Sometimes, Daddy is actually at home, but say, in the bathroom. Doesn't matter. Scott will find him. There is no such thing as privacy when he asks, "Where Daddy go?"

"Daddy Toose." 
This refers to any and all items that belong to Jim that are inherently dangerous, should be out of reach, and that Tank has an incredible knack for finding. The kid is constantly handing me nails, screwdrivers, staplers, foil cutters and drills. When Jim is working in the yard, Scott always wants to be by his side...and he immediately heads straight for the shovel, rake or the very large shearing thing that could easily cut off one of his fingers in about 2.6 seconds. Without fail. Every time.

"Mouse."
This refers to his stuffed Mickey Mouse, which he insists on carrying with him to breakfast every morning, along with his stuffed Elmo and his stuffed "fishie," (which is really a stuffed Nemo -- like from the movie) that he sometimes calls "Elmo." Just you know, to really confuse you.

"Mote Mouse." 
This means "I want to watch Mickey Mouse Clubhouse" (like NOW. STAT.) so I can laugh and drive you crazy as I listen to that stupid "Hot Dog Dance" song over and over and over again.

"Nack."
At first I thought this was neck. I was wrong. It means snack. Usually of the goldfish or teddy graham variety. And you better find it fast.

"Cheers." 
Scott likes to clink glasses at every meal time and snack time. Typically we must do this at least three or four times during a sitting. And it does not count unless every person participates. Fine if there's 3 of us. At family dinners with 8 or more people, you watch your food grow cold while you knock glasses back and forth.
Scott also thinks its funny to hit the glasses really hard now, and to try to make Daddy's wine slosh on the table.

"Morh"
This means more. That's pretty obvious. But he never tells you more of what. Have fun guessing.

"Pees."
Nope, we aren't talking about the green round vegetable here. Scott prefers to pretend those don't exist. This is please, and he is saying it consistently -- albeit with prompting. Yay!

"Tu-Tu."
 Scott's version of thank you, which I somehow find utterly hilarious and adorable.  He says it with prompting, though he sometimes gets confused and says "Pees" after you give him something. (As a side note, Scott now says "Bless you" whenever I sneeze. I did not teach him this, but I love the person who did, because its the most endearing thing ever.)

"Fu**"
The first time he said this, I was deeply concerned. Then I realized he was pointing proudly at a cute green frog in one of his pop-up books. This word is now used interchangeably to also mean "Fork." Needless to say, we don't bring any stuffed frogs with us when we are out and about and try to make sure there's always multiple utensils handy so Scott never actually has to ask for a fork in public.

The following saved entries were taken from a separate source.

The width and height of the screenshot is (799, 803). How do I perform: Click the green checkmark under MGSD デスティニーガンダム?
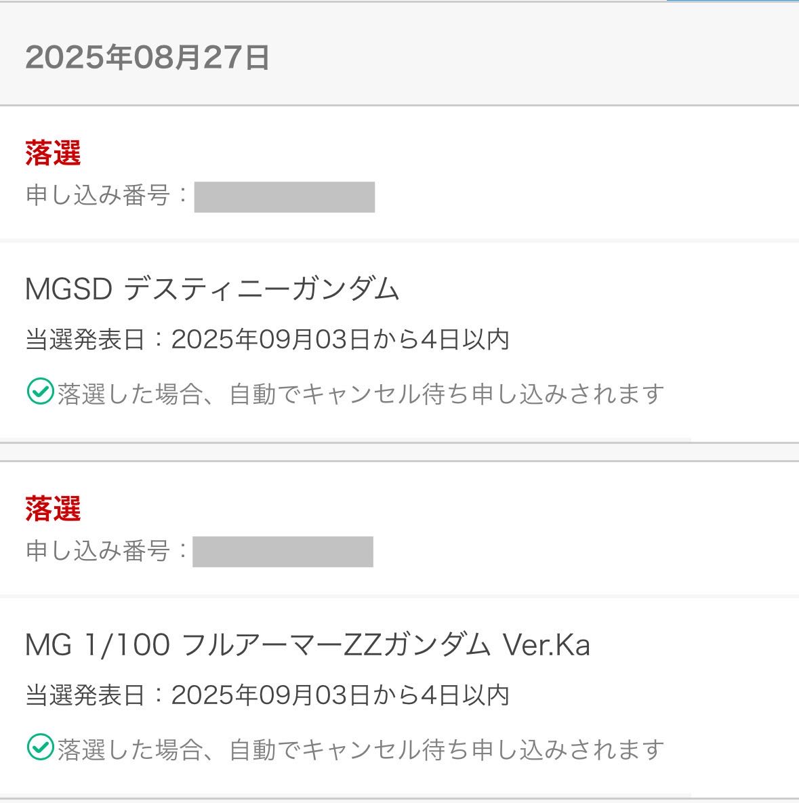coord(40,392)
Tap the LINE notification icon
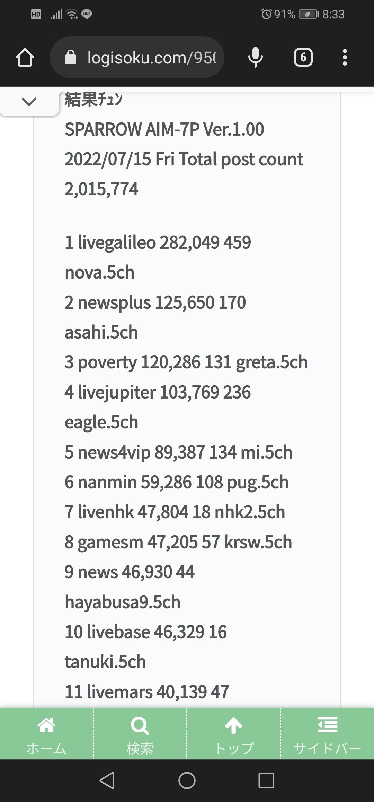The height and width of the screenshot is (802, 374). [87, 14]
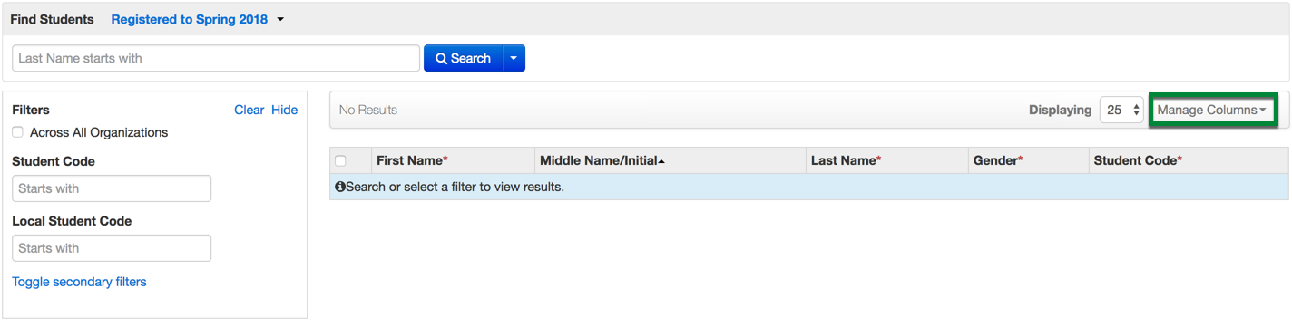
Task: Toggle secondary filters link
Action: click(79, 282)
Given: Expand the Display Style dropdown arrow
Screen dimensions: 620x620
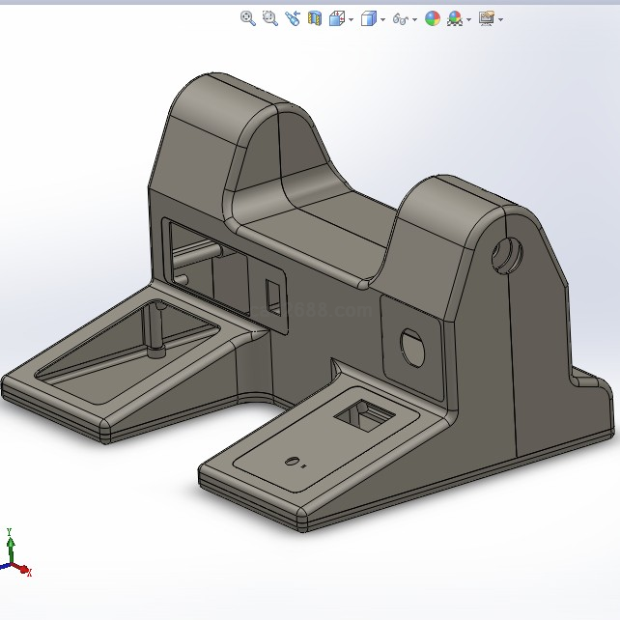Looking at the screenshot, I should tap(382, 19).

A couple other random tidbits of news:

Scott scored his first swimming "ribbon" this month, after mastering the ever-so-complicated (and competitive) skill known as "monkey crawling." In this activity, our hero, shimmies along the wall of the pool, hand over hand, until he reaches the stairs, then climbs his way out.

Doesn't he look proud?





Also: Jim and I got BIG NEWS this week. Scott is going to be a big brother...to a LITTLE SISTER! That's right, Rough-baby-to-be is a girl.Scott hasn't quite yet gotten the concept of a new sibling, but he does know there is a baby in my tummy and he will give his sister a kiss when asked.


Wednesday, July 4, 2012

My kid is a pint-sized terror

Payback is a bitch.

I am just wondering what I did in my previous life/childhood that was so egregious to deserve what I am now getting in spades.

You can call it what you want - a phase, the terrible two's, typical toddler behavior. I prefer to refer to it much more simply: HELL.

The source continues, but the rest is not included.